WARNING: multiple messages have this Message-ID (diff)
From: Vivek Goyal <vgoyal@redhat.com>
To: linux-kernel@vger.kernel.org,
	containers@lists.linux-foundation.org, dm-devel@redhat.com,
	jens.axboe@oracle.com, ryov@valinux.co.jp,
	balbir@linux.vnet.ibm.com, righi.andrea@gmail.com
Cc: paolo.valente@unimore.it, jmarchan@redhat.com,
	dhaval@linux.vnet.ibm.com, peterz@infradead.org,
	guijianfeng@cn.fujitsu.com, fernando@oss.ntt.co.jp,
	lizf@cn.fujitsu.com, jmoyer@redhat.com, mikew@google.com,
	fchecconi@gmail.com, dpshah@google.com, vgoyal@redhat.com,
	nauman@google.com, s-uchida@ap.jp.nec.com,
	akpm@linux-foundation.org, agk@redhat.com, m-ikeda@ds.jp.nec.com
Subject: [PATCH 07/24] io-controller: Common hierarchical fair queuing code in elevaotor layer
Date: Sun, 16 Aug 2009 15:30:29 -0400	[thread overview]
Message-ID: <1250451046-9966-8-git-send-email-vgoyal@redhat.com> (raw)
In-Reply-To: <1250451046-9966-1-git-send-email-vgoyal@redhat.com>

o This patch enables hierarchical fair queuing in common layer. It is
  controlled by config option CONFIG_GROUP_IOSCHED.

o Requests keep a reference on ioq and ioq keeps  keep a reference
  on groups. For async queues in CFQ, and single ioq in other
  schedulers, io_group also keeps are reference on io_queue. This
  reference on ioq is dropped when the queue is released
  (elv_release_ioq). So the queue can be freed.

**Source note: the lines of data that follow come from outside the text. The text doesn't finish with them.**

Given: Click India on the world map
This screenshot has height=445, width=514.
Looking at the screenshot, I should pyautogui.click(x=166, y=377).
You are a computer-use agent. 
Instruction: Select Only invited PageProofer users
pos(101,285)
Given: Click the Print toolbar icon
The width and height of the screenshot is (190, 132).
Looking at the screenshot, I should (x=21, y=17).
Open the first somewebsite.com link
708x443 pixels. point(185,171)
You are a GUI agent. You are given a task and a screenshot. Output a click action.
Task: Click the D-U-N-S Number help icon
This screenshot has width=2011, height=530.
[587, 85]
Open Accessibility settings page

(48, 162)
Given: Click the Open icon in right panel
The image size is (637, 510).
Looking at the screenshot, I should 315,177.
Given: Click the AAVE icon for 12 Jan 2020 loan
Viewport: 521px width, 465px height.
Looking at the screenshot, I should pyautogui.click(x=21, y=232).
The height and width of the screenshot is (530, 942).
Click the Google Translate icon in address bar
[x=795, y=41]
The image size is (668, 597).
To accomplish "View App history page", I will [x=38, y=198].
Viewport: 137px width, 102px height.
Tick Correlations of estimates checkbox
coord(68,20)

  When a queue is released, it puts the reference to io_group and the
  io_group is released after all the queues are released. Child groups
  also take reference on parent groups, and release it when they are
  destroyed.

o Reads of iocg->group_data are not always iocg->lock; so all the operations
  on that list are still protected by RCU. All modifications to
  iocg->group_data should always done under iocg->lock.

  Whenever iocg->lock and queue_lock can both be held, queue_lock should
  be held first. This avoids all deadlocks. In order to avoid race
  between cgroup deletion and elevator switch the following algorithm is
  used:

	- Cgroup deletion path holds iocg->lock and removes iog entry
	  to iocg->group_data list. Then it drops iocg->lock, holds
	  queue_lock and destroys iog. So in this path, we never hold
	  iocg->lock and queue_lock at the same time. Also, since we
	  remove iog from iocg->group_data under iocg->lock, we can't
	  race with elevator switch.

	- Elevator switch path does not remove iog from
	  iocg->group_data list directly. It first hold iocg->lock,
	  scans iocg->group_data again to see if iog is still there;
	  it removes iog only if it finds iog there. Otherwise, cgroup
	  deletion must have removed it from the list, and cgroup
	  deletion is responsible for removing iog.

  So the path which removes iog from iocg->group_data list does
  the final removal of iog by calling __io_destroy_group()
  function.

Signed-off-by: Nauman Rafique <nauman@google.com>
Signed-off-by: Fabio Checconi <fabio@gandalf.sssup.it>
Signed-off-by: Paolo Valente <paolo.valente@unimore.it>
Signed-off-by: Aristeu Rozanski <aris@redhat.com>
Signed-off-by: Gui Jianfeng <guijianfeng@cn.fujitsu.com>
Signed-off-by: Vivek Goyal <vgoyal@redhat.com>
---
 block/cfq-iosched.c |    2 +
 block/elevator-fq.c |  479 +++++++++++++++++++++++++++++++++++++++++++++++++--
 block/elevator-fq.h |   35 ++++
 block/elevator.c    |    4 +
 4 files changed, 509 insertions(+), 11 deletions(-)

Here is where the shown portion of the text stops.